We have to eat to live; therefore, we can't just avoid food. So moderation in eating those foods that are not that good for us becomes key. Another key item we must deal with is emotional eating. And when we're eating for emotional reasons, then yes indeed your spiritual beliefs may indeed provide additional help for you to avoid the chocolate or ice cream or brownie.

You (or we in hypnotherapy) can strengthen those spiritual ties that you have and believe in and help reinforce those ties so that you can have food cravings taken from you and replaced by a craving for something better.

You (or we in hypnotherapy) can help strengthen your desire for eating a more nutritious diet. The less processed a food is, usually the lower the glycemic index, the higher the fiber, the better the vitamins and the denser the nutrition.
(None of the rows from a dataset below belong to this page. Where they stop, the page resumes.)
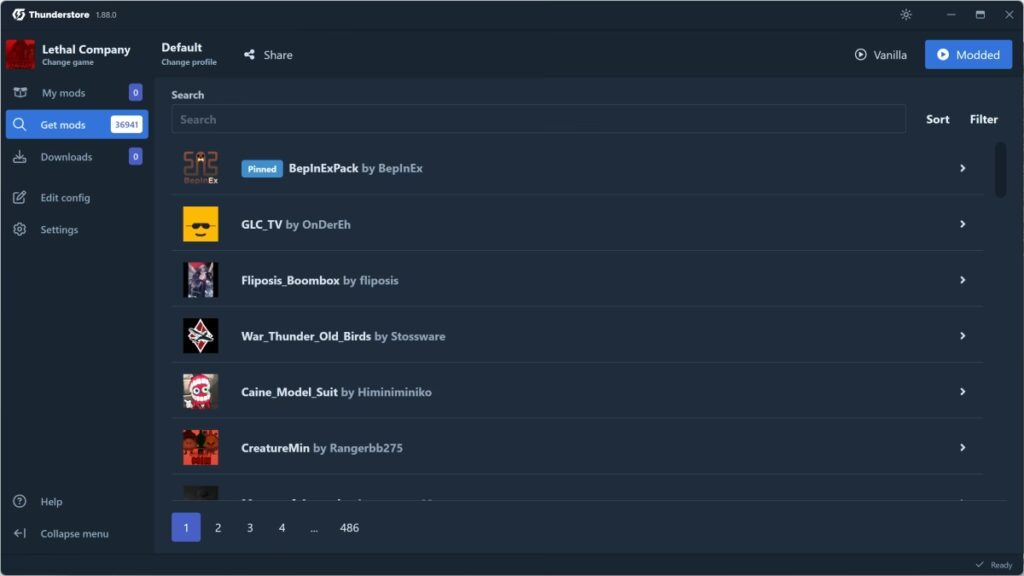Click the My mods chest icon
This screenshot has height=576, width=1024.
[20, 93]
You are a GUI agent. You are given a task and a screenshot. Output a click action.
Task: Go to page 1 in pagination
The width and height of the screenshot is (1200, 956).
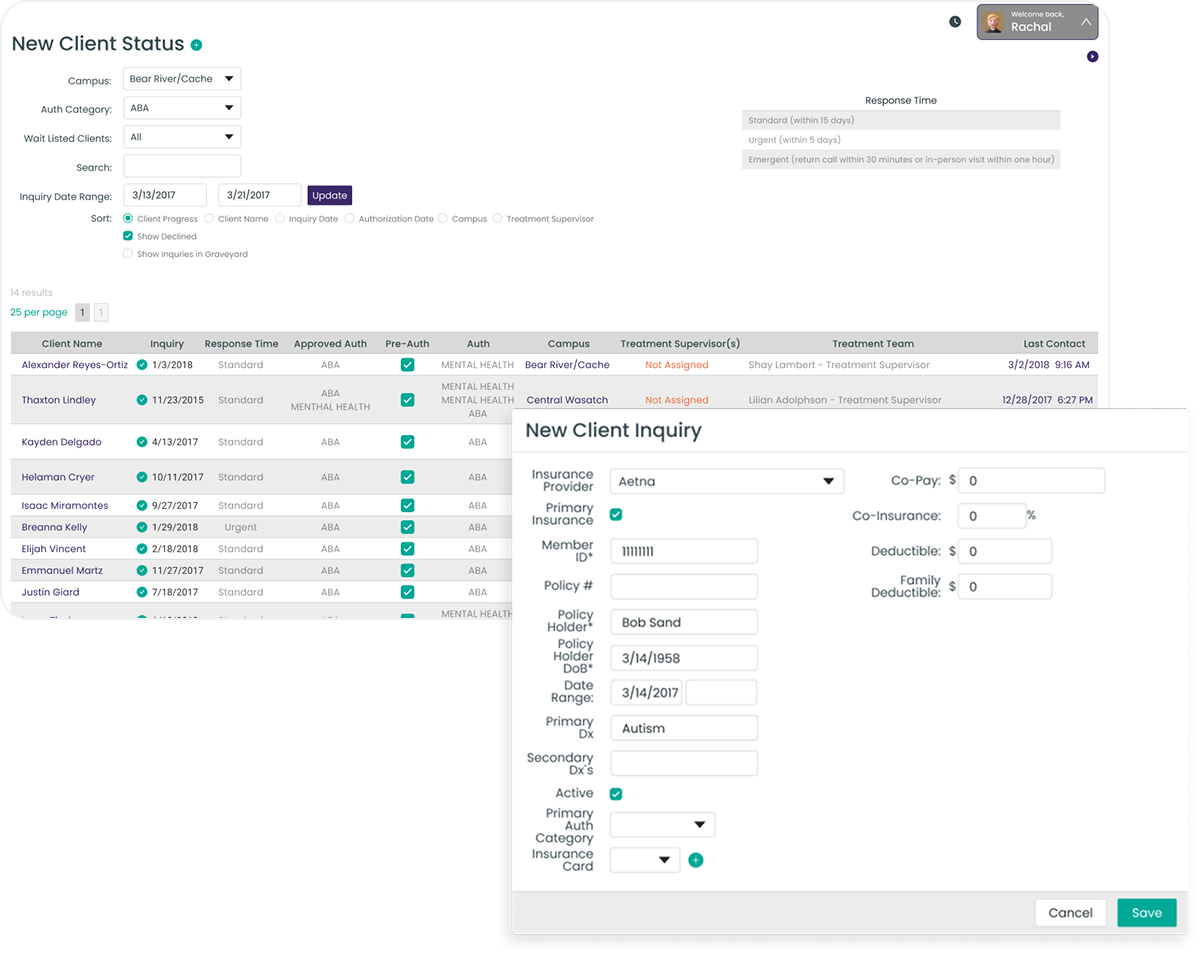[83, 313]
Interestingly enough, many religions have nutrition and dietary guidelines. For example, Judaism and Adventists advise against "cloven-hooved" animals as "unclean." This grouping includes pork and many wild meats. They also advise against filter-feeding fish (scallops, clams, muscles, etc.) and also scavenger fish (catfish). Judaism also goes into great detail about not combining certain foods at the same meal, which I won't go into here. But the point is, that certainly in the last several years there has been a revival somewhat of diets that adhere the biblical dietary guidelines.  If we look even farther East, many other religions recommend a vegetarian diet.

Hypnosis can help you reinforce whatever dietary guidelines it is that YOU wish to follow. Helping to instill them into your subconscious makes it much, much easier to follow them in your conscious, waking state. So, what about this new fad?  I'd say it's really just some old-fashioned guidelines that have been revived.